Anyway, if you inspect the TypeInfo class then you will see a ton of static fields, but you need only a fraction of
these for your impl. I added a ton of doco to the TypeInfo class when I was adding my own AWS Appmesh extension, but
only for those aspects that AWS Appmesh relied on.
My recommendation is to start with this lot ...
@resources.register('chimesdkvoice-voiceconnector')
class VoiceConnector(QueryResourceManager):

    # interior class that defines the aws metadata for resource
    class resource_type(TypeInfo):
        service     = None

        enum_spec   = None
        detail_spec = None

        id   = None
        name = None
        arn  = None
        date = None

        cfn_type    = None
        config_type = None

        universal_taggable = object()

Registering your extension class

Before we get into what values to provide for those fields there is one more important feature of your
QueryResourceManager impl and that is registration. In the snippet above there is the @resources.register
annotation which contains a string that will be the Id of your resource extension, in this case I'm choosing the Id
chimesdkvoice-voiceconnector. The Id value that you define here will need to be added to the resource_map.py
to complete your registration. This id will also appear in any CC policies that are defined using your CC extension, so
choose wisely.
If we open resource_map.py we'll see that it contains a dict that has mappings from a name like "aws.*" to a class
name.
So since our extension has the id  chimesdkvoice-voiceconnector and is defined in a file called
c7n/resources/chimesdkvoice.py then the resource mapping record will be from aws.chimesdkvoice-voiceconnector
to c7n.resources.chimesdkvoice.VoiceConnector. Once that has been done then your extension registration is complete.
Configuring the resource_type class.


service

In the data gathering above we've already identified that the Boto3 client name is chime-sdk-voice so that's the value
we need to give to service.
@resources.register('chimesdkvoice-voiceconnector')
class VoiceConnector(QueryResourceManager):

    class resource_type(TypeInfo):
        service = "chime-sdk-voice"
        ...


enum_spec

The enum_spec configures CC's call to the relevant "list" API and in the data gathering above we've already identified
the API call as list_voice_connectors and we know that the field in the response that contains all the resources is
called VoiceConnectors. So, we can now fill in the details of the enum_spec...
@resources.register('chimesdkvoice-voiceconnector')
class VoiceConnector(QueryResourceManager):

    class resource_type(TypeInfo):
        service = "chime-sdk-voice"

        # fields are = [ "api name", "parameter name", not used ]
        enum_spec = [ "list_voice_connectors", "VoiceConnectors", None ]

        ...

The third element in the enum_spec isn't relevant to us right now and it's purpose is to further tune the call to the
SDK. We aren't using it so we're passing a None as the value.

detail_spec

We know that the detail function is called "get_voice_connector" and we know that the parameter to this call is named "
VoiceConnectorId".
We also know where to get the value of the VoiceConnectorId from because we saw that within the "list_voice_connectors"
response there is a field in the data called "VoiceConnectorId".
With this information we can extend our implementation.
@resources.register('chimesdkvoice-voiceconnector')
class VoiceConnector(QueryResourceManager):

    class resource_type(TypeInfo):
        service = "chime-sdk-voice"

        enum_spec = [ "list_voice_connectors", "VoiceConnectors", None ]

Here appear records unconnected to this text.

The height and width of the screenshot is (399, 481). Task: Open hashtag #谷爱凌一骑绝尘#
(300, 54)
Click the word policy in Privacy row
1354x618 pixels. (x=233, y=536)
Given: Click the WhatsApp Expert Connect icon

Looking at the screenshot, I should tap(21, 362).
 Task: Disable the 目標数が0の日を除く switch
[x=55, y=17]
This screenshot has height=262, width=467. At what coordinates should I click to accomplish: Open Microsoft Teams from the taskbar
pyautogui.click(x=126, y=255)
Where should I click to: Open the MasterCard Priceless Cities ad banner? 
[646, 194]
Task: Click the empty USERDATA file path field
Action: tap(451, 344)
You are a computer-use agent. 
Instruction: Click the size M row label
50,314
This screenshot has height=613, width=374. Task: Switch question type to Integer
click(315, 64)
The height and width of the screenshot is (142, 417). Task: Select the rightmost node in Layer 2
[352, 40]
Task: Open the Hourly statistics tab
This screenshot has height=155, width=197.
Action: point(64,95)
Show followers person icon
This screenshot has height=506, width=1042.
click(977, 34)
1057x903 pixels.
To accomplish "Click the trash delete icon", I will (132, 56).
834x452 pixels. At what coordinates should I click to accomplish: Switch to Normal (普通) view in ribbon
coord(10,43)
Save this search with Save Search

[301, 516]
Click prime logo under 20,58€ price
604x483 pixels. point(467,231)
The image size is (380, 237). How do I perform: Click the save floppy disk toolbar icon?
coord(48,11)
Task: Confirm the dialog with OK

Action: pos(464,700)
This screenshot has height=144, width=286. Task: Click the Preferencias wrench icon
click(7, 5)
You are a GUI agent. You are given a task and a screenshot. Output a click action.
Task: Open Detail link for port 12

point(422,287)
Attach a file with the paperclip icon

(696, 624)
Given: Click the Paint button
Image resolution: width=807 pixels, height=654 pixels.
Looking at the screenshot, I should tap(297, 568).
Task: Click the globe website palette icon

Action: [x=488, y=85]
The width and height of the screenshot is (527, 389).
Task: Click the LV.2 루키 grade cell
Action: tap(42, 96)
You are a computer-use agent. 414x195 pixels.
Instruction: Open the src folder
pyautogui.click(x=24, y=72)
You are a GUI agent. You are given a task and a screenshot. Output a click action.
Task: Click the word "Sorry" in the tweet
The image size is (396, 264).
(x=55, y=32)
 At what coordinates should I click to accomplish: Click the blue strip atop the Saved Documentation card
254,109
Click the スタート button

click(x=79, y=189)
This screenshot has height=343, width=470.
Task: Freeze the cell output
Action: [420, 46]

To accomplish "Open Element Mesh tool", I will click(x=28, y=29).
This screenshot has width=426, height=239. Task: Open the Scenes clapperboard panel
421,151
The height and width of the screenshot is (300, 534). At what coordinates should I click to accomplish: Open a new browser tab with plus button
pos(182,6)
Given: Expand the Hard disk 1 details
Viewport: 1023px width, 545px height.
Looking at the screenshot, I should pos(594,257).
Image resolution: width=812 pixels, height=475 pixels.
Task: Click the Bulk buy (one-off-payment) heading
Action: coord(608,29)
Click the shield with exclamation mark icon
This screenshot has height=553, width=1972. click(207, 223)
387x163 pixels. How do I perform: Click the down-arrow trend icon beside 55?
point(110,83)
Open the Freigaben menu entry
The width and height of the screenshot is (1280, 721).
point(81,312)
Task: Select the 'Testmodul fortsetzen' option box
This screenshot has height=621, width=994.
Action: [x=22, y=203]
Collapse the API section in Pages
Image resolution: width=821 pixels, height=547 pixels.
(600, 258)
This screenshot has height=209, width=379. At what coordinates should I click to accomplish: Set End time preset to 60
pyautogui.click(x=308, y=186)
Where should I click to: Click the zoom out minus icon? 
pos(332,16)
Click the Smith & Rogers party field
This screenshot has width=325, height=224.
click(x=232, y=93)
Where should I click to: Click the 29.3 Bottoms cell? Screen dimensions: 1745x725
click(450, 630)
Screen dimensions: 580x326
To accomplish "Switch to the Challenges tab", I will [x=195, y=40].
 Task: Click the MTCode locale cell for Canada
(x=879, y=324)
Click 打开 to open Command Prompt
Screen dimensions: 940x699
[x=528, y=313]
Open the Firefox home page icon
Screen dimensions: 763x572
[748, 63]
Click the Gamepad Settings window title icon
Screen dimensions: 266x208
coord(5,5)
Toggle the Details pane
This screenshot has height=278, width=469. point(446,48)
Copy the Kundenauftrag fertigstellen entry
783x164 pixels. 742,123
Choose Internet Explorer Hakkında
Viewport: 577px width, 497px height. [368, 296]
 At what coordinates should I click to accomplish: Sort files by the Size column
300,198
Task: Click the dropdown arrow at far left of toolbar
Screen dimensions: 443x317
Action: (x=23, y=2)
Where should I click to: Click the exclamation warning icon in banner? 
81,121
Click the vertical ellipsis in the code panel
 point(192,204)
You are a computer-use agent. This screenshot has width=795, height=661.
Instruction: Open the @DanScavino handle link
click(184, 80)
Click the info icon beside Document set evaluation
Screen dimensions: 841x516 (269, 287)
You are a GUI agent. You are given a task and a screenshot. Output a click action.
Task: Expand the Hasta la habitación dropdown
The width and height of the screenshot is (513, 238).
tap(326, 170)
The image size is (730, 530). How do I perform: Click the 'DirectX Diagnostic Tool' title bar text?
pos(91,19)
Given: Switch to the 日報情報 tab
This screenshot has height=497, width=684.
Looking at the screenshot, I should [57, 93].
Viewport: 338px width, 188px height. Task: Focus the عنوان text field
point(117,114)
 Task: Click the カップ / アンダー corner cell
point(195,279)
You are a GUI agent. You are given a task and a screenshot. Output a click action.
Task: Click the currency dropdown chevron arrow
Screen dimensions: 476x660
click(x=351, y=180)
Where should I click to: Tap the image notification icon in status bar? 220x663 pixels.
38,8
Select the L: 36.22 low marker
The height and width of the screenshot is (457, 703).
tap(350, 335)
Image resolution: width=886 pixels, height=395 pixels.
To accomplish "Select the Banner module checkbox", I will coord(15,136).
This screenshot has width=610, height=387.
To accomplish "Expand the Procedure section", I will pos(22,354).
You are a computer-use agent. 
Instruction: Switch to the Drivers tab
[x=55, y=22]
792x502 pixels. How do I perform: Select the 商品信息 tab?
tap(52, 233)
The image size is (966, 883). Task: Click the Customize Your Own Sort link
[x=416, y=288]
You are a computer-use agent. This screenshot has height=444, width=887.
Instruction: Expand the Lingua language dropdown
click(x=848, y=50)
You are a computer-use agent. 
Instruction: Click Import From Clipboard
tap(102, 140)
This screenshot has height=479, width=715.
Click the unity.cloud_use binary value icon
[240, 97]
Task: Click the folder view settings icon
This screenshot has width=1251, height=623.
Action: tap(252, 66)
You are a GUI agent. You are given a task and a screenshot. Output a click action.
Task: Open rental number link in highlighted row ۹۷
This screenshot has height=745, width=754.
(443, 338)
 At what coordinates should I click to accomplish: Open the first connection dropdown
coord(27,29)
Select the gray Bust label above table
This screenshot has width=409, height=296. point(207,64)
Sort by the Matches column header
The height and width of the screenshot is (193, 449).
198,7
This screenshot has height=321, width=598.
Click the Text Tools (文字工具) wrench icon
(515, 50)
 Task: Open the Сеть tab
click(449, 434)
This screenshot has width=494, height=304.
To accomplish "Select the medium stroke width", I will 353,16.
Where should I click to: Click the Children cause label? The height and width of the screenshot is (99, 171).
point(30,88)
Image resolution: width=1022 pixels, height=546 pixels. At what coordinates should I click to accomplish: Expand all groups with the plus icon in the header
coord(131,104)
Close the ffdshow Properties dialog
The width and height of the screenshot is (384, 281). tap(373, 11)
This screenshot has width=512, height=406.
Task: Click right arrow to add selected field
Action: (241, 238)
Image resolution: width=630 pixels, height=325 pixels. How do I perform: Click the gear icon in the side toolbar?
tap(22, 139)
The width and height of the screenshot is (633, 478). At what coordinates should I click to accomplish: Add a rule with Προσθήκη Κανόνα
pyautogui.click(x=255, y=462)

        # fields are = [ "api name", "parameter name", "name of the identity field from the list repsonse", not used]
        detail_spec = [ "get_voice_connector", "VoiceConnectorId", "VoiceConnectorId", None]

The next few things that need configuration are:

id

The "id" config item defines the name of the field in the "enum_spec" response that contains the formal ID of the
resource.
If we refer back to the shape of the response to the "list_voice_connectors" call then we'll recall the that ID of each
resource is defined by a field called `VoiceConnectorId"

name

Likewise we saw that the "name" of the voice connector resource can be obtained from the "Name" field contained in the "
list_voice_connectors" response.

arn

We saw above that the ARN of the voice connector resource is conveyed in the "VoiceConnectorArn" field of the "
list_voice_connectors" response.

date

The created date for the voice connector is ret in the "CreatedTimestamp" field of the "list_voice_connectors" response.
With all the above known we can update our implementation...
@resources.register('chimesdkvoice-voiceconnector')
class VoiceConnector(QueryResourceManager):

    class resource_type(TypeInfo):
        service = "chime-sdk-voice"

        enum_spec   = [ "list_voice_connectors", "VoiceConnectors", None ]
        detail_spec = [ "get_voice_connector", "VoiceConnectorId", "VoiceConnectorId", None]

        id   = "VoiceConnectorId"
        name = "Name"
        arn  = "VoiceConnectorArn"
        date = "CreatedTimestamp"


cfn_type and config_type

cfn_type and config_type are required in some cases and not in others.
If the resource type that you are working with is known to AWS Config then we need to provide a value for
the config_type field that provides the AWS Config name for this resource type.
If the resource isn't known to AWS Config then this can be omitted entirely or set to None
If the resource type is known to AWS Cloud Formation then the AWS Cloud Formation name for this resource type must be
filled in via the cfn_type config item.
So, if look for "Voice Connector" in
the cloud formation resource type list
and the AWS config type list
then we'll find nothing, so the correct setting for these two CC config values is None.
@resources.register('chimesdkvoice-voiceconnector')
class VoiceConnector(QueryResourceManager):

    class resource_type(TypeInfo):
        service = "chime-sdk-voice"

        enum_spec   = [ "list_voice_connectors", "VoiceConnectors", None ]
        detail_spec = [ "get_voice_connector", "VoiceConnectorId", "VoiceConnectorId", None]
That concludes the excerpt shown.